Schon bei seinen jüngsten Liveauftritten wurde klar, dass sich bei Honig einiges getan hat. Stand der Düsseldorfer früher noch allein auf weiter Flur mit seiner Gitarre und seinen Gefühlen, mischen mittlerweile vier weitere Musiker in seiner Band mit. Dem Sound von Honigs drittem Album ist das erwartungsgemäß deutlich anzumerken: Es hört auf den vielsagenden Namen „It's Not A Hummingbird, It's Your Father's Ghost" und wartet tatsächlich mit weit mehr auf als schlichtem Singer/Songwriter-Pop.
Und doch beginnt es akustisch mit dem schnuckeligen Eröffnungsstück „Leave Me Now". Ukelele-artige Begleitung und Stefan Honigs für sich stehende, unverkennbare Stimme lassen kurz aufmerken - wo bleibt nun der angekündigte, neue Bandsound? Er folgt direkt bei „Dear Liar", auf ganzer Linie. Ein alles andere als vorsichtiges Schielen Richtung Pop und Pathos ist unverkennbar, Letzteres sicher keine Neuheit im Honigkosmos, der raumgreifende Sound der neuen Songs aber schon. „Lemon Law" ist eine astreine Folkpop-Nummer, die es sich bestens in der Mighty-Oaks-Of-Mice-And-Men-Ecke bequem macht, „Wooo-Ohhhhh-Ohhhhh" singt die Band und alle singen mit. So viel „Hey" und „Ohhhh" war man von Honig bisher nicht gewohnt, sondern eher Musik, die Begleitung für die Texte war und nicht umgekehrt. Trotzdem ist die Single, genau wie man es von Honig erwarten konnte, mehr als Hype-Einheitsbrei.

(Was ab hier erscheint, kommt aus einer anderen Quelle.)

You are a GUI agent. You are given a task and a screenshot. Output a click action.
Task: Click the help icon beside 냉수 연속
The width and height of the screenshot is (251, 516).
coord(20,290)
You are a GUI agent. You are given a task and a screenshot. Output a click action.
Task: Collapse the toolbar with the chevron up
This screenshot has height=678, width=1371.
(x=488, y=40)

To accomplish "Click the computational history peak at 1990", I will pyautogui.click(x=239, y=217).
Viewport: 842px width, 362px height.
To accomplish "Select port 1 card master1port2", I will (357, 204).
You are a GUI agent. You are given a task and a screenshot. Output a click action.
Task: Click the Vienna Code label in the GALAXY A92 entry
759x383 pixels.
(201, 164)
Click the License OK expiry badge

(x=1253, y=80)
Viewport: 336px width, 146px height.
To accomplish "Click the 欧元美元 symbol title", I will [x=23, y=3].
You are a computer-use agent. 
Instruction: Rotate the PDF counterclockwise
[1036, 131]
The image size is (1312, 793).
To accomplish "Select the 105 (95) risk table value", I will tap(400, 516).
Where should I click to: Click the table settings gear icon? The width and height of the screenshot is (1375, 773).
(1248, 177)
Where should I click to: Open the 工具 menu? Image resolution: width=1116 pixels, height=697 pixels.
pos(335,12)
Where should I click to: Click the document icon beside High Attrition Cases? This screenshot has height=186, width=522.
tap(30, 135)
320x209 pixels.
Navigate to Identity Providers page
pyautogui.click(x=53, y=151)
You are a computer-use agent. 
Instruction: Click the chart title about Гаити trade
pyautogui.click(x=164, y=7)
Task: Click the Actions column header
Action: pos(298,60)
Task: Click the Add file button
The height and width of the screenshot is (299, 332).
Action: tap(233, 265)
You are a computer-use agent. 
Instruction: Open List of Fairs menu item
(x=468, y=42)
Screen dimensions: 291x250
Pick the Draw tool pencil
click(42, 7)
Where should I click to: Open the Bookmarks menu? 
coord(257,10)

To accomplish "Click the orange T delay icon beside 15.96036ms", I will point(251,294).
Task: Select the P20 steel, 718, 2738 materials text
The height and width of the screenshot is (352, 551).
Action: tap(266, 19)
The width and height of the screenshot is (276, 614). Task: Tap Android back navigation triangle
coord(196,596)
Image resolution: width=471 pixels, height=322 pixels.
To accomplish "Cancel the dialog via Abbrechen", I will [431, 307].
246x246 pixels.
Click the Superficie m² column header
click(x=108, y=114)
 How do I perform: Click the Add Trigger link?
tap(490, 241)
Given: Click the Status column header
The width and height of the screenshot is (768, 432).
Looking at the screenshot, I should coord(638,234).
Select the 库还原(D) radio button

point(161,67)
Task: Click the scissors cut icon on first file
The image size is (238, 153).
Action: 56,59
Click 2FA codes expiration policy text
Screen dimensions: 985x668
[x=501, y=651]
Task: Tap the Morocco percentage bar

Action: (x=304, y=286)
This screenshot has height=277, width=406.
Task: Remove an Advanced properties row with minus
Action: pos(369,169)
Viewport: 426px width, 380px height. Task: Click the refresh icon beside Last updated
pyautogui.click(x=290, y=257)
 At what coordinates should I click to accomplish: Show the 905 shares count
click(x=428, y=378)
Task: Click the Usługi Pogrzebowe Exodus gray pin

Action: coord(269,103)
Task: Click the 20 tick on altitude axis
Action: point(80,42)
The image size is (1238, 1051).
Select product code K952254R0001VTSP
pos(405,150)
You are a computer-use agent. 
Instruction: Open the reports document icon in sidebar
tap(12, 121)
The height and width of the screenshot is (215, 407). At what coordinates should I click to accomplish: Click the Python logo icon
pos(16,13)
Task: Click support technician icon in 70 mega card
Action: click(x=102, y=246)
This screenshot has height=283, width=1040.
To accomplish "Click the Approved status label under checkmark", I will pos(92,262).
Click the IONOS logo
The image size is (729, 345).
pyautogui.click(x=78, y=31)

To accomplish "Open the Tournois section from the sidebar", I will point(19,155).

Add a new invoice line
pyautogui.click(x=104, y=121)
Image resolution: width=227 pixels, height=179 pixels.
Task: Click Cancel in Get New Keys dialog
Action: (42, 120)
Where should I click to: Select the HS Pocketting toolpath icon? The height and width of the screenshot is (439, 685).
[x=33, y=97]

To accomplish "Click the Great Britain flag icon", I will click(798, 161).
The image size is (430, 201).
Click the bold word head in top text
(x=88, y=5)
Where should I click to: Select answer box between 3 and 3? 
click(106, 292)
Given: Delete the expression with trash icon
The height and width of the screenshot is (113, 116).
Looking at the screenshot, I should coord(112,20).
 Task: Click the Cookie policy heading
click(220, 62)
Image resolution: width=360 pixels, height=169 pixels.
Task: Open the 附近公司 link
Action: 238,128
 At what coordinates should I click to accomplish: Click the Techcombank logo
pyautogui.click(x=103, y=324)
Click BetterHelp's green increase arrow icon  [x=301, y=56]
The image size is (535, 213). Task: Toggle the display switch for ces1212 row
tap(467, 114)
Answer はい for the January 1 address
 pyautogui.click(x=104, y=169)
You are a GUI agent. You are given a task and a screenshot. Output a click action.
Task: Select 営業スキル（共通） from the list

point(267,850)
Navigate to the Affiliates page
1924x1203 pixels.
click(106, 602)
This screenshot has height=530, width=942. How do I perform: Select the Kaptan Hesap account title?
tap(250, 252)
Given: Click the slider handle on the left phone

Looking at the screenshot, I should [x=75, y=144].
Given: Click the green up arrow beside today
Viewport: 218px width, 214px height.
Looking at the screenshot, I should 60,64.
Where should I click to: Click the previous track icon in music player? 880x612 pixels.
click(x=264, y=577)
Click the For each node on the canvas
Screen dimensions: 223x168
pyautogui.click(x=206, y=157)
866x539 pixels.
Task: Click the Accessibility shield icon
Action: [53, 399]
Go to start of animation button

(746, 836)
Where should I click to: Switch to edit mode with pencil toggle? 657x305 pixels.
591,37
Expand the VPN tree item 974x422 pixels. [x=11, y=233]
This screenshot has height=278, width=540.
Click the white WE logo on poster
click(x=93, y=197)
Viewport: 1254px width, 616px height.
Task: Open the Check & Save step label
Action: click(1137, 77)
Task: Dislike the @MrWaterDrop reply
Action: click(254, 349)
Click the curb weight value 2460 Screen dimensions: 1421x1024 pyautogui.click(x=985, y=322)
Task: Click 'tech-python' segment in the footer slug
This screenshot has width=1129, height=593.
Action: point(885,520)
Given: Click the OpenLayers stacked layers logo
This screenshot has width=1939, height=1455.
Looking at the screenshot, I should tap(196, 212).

Der gewohnte Sound folgt dann aber auf dem Fuße. „Overboard" erinnert vom Anfang her an eine Akustikversion von Band Of Horses' „Funeral", aber statt Rock kommen nur zarte Gitarrenzupferei, ein Banjo und etwas Schlagzeug dazu. „What is it everyone thinks they are", fragt sich Honig und warnt: „The waves that you're running from are catching up." Die Fragen und der Tonus gehen hier wieder in gewohnte Gefilde, wie schon bei „Empty Orchestra" wird der eher düstere Albumtitel zum Programm gemacht. Aber auf „It's Not A Hummingbird, It's Your Father's Ghost" sind auch hellere Momente zu finden, so zum Beispiel „Peaches", das mit Xylophon und Gitarrenriffs die Sentimentalitäten kurz überspielt. Zum Schluss überrascht dann plötzlich eine Art Reprise von „Overboard", die leicht deplatziert und kitschig wirkt.
Wovon Honig als Band aber immer noch in erster Linie leben, ist die Stimme ihres Frontmanns. Beim wirklich schönen „Feathers" singt er kratzig vom Herzschmerz und konstatiert: „I learned from this mess." Auch der zweiten Folkpop-Nummer „Golden Circle" gibt Honig seine eigene Note, ansonsten klingt sie mit ihren Banjosounds und Bassdrum-Beats nach der gerade abebbenden Hypewelle etwas abgehalftert.
Die ruhigen Songs versöhnen aber mit diesen Ausflügen in die Cheesiness. Manchmal ist weniger einfach mehr, das hat das Vorgängerwerk eindrucksvoll bewiesen. Der Zehnminüter „We Are Alone In This Together" wird am Schluss des Albums so richtig noisig und aufgekratzt, gönnt sich nach sechseinhalb Minuten eine lange Pause und endet dann mit sehr schlichen dreißig Sekunden. „It all ends, it's all well, you're all hushed, but ýour face tells, you're worn out and thin streched on a hospital's warm bed", singt Honig da und schließt ein weiteres Musikkapitel. Ein paar Gefühle bleiben, aber hey: Hauptsache, er singt und schreibt, denn genau das kann Stefan Honig wirklich ausgezeichnet.